In his first season at Richmond in 2005, Polo initially struggled with the move from a small country town to the "big city", and was dropped to the Coburg reserves early on in the season. However, in the second half of the season his performances earned him a promotion to the Coburg seniors, where his performances continued to improve to the point where he was considered a possibility to debut for Richmond towards the end of the 2005 season.

After starring for Coburg in the early part of the 2006 season, Polo made his AFL debut in Round 6 against Essendon in the "Dreamtime at the 'G" game. He starred in the game, collecting 28 disposals and kicking three goals, helping Richmond beat their arch-rivals Essendon. Polo was rewarded with the Yiooken Award for his best-on-ground performance and was also nominated for the 2006 NAB Rising Star award.

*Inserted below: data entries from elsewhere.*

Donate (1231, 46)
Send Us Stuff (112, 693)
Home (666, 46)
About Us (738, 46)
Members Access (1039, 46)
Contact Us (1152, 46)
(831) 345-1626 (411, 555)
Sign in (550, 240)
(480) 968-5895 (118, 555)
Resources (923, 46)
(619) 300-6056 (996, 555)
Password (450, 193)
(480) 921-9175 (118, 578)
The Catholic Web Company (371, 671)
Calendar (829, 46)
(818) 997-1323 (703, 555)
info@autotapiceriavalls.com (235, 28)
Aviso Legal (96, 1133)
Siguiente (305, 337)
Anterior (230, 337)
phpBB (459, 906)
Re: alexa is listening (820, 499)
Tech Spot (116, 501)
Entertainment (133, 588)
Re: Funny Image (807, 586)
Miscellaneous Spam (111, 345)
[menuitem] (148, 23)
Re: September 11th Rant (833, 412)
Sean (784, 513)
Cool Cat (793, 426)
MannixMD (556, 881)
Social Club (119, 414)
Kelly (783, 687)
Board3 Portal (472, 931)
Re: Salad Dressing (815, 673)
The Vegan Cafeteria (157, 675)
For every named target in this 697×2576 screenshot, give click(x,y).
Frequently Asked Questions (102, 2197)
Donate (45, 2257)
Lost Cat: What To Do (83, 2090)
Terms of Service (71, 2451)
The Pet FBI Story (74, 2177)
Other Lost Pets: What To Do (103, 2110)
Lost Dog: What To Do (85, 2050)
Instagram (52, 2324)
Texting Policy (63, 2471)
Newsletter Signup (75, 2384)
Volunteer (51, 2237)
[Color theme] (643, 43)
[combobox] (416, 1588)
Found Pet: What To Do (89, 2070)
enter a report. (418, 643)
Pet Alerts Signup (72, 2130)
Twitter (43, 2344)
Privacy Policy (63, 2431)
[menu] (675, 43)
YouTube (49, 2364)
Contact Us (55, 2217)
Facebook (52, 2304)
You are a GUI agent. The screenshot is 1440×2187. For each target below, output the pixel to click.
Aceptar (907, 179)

In 2010 Polo was banned by the club for one week following a drunken incident in a Sydney hotel. This only added to the pain of Richmond's previously-winless start to the season. On 14 October 2010 he was delisted by the Tigers after 56 senior games in his six seasons at the club.

=== 2011–2012: Career with St Kilda ===
On 18 November 2010, Polo was drafted by St Kilda for the 2011 season. He played 15 games and kicked 6 goals in his first season at the Saints.

Polo was delisted by St Kilda after the 2012 season.